Puis je me retrouve face à Samuel.

" Que fais-tu ici ? "

" Je vais t'expliquer, allons-y " je demande en prenant son bras. Et malgré sa soudaine de colère de me voir ici, il ne dit rien de plus et nous prenons l'ascenseur.

Je laisse finalement derrière moi un amour qui ne m'a apporté rien de bien si ce n'est que mes enfants. Je laisse derrière moi une vie que je me suis obligée à vivre.

*

" Je suis revenue sur Paris pour lui parler "

Nous sommes assis un café pas loin de l'entreprise, et Samuel me fait quasiment passer un interrogatoire. Je finis par lui couper la parole en avouant que je suis bien venue pour son père. Mais pas dans le sens dont il avait peur.

A ma surprise, il ne s'énerve pas plus, et lâche seulement un soupir.

" De quoi avez-vous parlés ? " il demande, tournant la cuillère dans son café.

" J'ai juste... Jade veut divorcer " je lâche sans y réfléchir une seconde fois.

Le tintement que faisait la cuillère en frappant sur les bords de la tasse de café s'arrêtent, et le silence s'installe à notre table.

" Pardon ? ". Il fronce les sourcils en relevant la tête, puis, face à mon silence, il secoue légèrement la tête, comme s'il ne voulait pas accepter cela. " Elle t'a dit cela ? "

" Elle... Elle en a parlé avec ton père. "

" Elle a parlé avec cet homme en plus ? " il demande, incrédule.

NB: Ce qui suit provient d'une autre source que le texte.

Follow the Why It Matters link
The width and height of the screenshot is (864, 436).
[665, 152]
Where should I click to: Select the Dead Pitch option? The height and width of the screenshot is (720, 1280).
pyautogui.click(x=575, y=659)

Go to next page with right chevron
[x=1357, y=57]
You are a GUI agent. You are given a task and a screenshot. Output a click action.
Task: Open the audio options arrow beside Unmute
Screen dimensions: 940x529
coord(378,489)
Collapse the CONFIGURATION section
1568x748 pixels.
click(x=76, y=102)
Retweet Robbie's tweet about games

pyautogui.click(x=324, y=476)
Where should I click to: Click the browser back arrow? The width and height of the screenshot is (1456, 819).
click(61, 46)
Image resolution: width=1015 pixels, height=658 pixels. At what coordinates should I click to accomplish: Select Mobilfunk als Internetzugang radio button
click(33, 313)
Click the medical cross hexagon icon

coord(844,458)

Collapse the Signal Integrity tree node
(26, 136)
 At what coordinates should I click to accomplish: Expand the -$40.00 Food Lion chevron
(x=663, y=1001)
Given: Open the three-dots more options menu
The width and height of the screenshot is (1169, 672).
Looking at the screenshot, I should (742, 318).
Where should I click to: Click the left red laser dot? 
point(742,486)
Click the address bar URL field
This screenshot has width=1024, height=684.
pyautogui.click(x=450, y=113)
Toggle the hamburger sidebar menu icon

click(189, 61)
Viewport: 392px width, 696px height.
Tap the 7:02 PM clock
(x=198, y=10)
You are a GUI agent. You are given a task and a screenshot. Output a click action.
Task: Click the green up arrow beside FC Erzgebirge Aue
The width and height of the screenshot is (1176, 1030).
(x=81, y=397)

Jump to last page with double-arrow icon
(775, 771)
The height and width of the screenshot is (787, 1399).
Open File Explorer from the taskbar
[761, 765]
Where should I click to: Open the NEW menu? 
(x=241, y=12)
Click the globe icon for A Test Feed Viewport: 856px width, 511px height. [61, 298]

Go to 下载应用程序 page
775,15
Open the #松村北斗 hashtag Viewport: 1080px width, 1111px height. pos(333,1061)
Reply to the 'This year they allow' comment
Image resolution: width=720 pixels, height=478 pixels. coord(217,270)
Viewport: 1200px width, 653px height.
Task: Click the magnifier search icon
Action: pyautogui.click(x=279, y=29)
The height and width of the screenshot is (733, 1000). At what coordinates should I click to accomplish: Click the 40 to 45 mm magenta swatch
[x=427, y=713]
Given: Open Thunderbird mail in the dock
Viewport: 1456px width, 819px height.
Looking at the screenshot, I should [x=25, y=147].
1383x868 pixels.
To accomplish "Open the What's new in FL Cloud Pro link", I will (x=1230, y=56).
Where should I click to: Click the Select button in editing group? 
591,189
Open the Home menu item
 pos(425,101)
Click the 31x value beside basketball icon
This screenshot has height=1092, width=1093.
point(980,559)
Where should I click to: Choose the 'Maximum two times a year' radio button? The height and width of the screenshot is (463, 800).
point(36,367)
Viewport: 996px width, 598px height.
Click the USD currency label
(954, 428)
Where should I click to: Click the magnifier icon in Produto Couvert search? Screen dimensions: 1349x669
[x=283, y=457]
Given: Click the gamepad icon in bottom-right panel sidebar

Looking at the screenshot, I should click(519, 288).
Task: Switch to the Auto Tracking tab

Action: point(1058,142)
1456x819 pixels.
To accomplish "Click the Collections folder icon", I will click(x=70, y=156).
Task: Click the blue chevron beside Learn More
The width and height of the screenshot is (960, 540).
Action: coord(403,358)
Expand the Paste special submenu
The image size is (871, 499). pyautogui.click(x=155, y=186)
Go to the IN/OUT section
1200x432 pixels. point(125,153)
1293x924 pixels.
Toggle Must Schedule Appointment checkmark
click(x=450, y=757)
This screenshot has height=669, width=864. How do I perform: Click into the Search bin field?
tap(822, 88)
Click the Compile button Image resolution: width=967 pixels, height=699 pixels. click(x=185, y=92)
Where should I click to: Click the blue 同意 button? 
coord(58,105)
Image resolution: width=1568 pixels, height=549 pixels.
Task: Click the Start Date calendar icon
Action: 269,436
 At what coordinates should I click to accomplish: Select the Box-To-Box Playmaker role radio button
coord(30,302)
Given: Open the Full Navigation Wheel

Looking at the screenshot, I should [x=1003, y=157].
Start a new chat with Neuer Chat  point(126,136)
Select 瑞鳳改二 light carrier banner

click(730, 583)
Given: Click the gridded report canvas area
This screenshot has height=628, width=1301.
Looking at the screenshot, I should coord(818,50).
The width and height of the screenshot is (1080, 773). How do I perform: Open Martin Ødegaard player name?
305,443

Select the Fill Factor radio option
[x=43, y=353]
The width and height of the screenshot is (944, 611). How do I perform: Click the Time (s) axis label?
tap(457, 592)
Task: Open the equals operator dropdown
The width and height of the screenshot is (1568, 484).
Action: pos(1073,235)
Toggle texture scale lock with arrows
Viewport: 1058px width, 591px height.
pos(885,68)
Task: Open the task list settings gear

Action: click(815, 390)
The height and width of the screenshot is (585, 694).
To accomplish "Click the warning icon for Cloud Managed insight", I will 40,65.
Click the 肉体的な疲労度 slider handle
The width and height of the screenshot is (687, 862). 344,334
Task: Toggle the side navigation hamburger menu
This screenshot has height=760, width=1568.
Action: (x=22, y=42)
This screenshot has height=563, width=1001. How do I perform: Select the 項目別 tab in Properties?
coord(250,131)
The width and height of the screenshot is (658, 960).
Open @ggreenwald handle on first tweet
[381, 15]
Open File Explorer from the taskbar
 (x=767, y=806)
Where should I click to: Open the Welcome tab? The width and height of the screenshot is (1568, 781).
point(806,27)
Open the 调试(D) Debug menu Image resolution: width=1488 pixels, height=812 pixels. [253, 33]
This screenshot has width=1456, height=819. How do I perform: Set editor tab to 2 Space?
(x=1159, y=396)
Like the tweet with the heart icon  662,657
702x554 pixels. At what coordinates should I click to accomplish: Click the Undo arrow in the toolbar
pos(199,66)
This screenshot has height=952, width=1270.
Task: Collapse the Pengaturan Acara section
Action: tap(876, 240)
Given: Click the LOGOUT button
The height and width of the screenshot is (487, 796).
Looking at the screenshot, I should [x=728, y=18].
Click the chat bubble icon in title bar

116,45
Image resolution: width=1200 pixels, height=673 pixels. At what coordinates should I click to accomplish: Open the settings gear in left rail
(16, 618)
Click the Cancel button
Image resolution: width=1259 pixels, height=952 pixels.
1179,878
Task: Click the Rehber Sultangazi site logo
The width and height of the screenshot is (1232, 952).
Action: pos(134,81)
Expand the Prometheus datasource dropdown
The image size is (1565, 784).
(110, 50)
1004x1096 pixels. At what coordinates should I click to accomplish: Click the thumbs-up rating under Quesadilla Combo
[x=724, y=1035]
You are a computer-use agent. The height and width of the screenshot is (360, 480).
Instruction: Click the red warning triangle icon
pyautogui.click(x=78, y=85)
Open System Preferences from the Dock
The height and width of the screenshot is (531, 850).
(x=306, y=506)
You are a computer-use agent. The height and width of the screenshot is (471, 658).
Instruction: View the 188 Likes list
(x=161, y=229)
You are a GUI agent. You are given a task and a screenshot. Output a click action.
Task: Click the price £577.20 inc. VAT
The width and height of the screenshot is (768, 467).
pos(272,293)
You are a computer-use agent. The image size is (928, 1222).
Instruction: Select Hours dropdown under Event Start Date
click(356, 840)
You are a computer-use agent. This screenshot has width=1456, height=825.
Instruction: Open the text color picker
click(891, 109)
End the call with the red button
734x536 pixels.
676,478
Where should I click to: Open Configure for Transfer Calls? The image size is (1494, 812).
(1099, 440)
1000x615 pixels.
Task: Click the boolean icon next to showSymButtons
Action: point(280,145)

" Samuel arrête avec ça bon sang ! Cet homme est ton père ! Et Jade est encore ta femme ; c'est à toi de voir si tu veux qu'elle le reste ou pas. "

Il ne répond rien et baisse les yeux sur son café une fois de plus. Puis il reprend sa cuillère et continue à le tourner en rond dans le verre.

" Samuel... Jade m'a plus ou moins expliqué ce qui s'est passé. Pourquoi tu ne vous donne pas une chance ? "

 " Ce n'est pas si simple maman... "

" Tu ne vas pas lui faire de mal, on en a parlé hier - "

" Il n'y a pas que ça... "

 Je ferme les yeux et prends une grande inspiration. " Qu'est-ce qu'il y a d'autres ? "

Quand il relève les yeux après de longues minutes de silence qui me semblaient interminables, quand je vois la tristesse et la souffrance derrière ceux-ci je comprends qu'il n'est pas seulement question du traumatisme que son père a causé.

" Dis-moi " je murmure en posant ma main sur la sienne.